=== Available data ===
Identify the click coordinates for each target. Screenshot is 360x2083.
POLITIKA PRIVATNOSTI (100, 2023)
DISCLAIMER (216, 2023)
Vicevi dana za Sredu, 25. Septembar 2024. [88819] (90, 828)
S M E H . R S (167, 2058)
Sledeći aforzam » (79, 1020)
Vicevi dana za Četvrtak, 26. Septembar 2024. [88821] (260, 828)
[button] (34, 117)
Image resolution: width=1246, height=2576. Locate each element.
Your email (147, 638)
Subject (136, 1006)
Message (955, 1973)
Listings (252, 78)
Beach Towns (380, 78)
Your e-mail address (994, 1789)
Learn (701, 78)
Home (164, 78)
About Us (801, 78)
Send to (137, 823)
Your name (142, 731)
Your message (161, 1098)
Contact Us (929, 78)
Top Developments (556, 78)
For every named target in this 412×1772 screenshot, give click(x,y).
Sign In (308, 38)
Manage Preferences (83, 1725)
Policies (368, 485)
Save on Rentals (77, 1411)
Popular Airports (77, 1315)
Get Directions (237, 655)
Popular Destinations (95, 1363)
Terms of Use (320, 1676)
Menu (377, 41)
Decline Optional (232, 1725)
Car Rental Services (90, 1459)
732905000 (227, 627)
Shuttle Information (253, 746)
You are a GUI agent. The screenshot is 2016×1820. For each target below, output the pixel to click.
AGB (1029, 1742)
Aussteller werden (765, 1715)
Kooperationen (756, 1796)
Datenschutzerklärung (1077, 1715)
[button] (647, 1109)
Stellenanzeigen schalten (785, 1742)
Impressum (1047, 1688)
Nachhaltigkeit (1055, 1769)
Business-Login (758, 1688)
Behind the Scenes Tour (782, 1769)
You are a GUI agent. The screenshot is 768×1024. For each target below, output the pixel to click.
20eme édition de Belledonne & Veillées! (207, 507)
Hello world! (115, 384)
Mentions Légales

=== What this task involves ===
In the entries above, one line contains "Your e-mail address (994, 1789)" and another contains "You are a GUI agent. The screenshot is 768×1024.". Reproduce exactly those two lines and the lines between them, nothing else.

=== Exercise result ===
Your e-mail address (994, 1789)
Learn (701, 78)
Home (164, 78)
About Us (801, 78)
Send to (137, 823)
Your name (142, 731)
Your message (161, 1098)
Contact Us (929, 78)
Top Developments (556, 78)
For every named target in this 412×1772 screenshot, give click(x,y).
Sign In (308, 38)
Manage Preferences (83, 1725)
Policies (368, 485)
Save on Rentals (77, 1411)
Popular Airports (77, 1315)
Get Directions (237, 655)
Popular Destinations (95, 1363)
Terms of Use (320, 1676)
Menu (377, 41)
Decline Optional (232, 1725)
Car Rental Services (90, 1459)
732905000 (227, 627)
Shuttle Information (253, 746)
You are a GUI agent. The screenshot is 2016×1820. For each target below, output the pixel to click.
AGB (1029, 1742)
Aussteller werden (765, 1715)
Kooperationen (756, 1796)
Datenschutzerklärung (1077, 1715)
[button] (647, 1109)
Stellenanzeigen schalten (785, 1742)
Impressum (1047, 1688)
Nachhaltigkeit (1055, 1769)
Business-Login (758, 1688)
Behind the Scenes Tour (782, 1769)
You are a GUI agent. The screenshot is 768×1024. For each target below, output the pixel to click.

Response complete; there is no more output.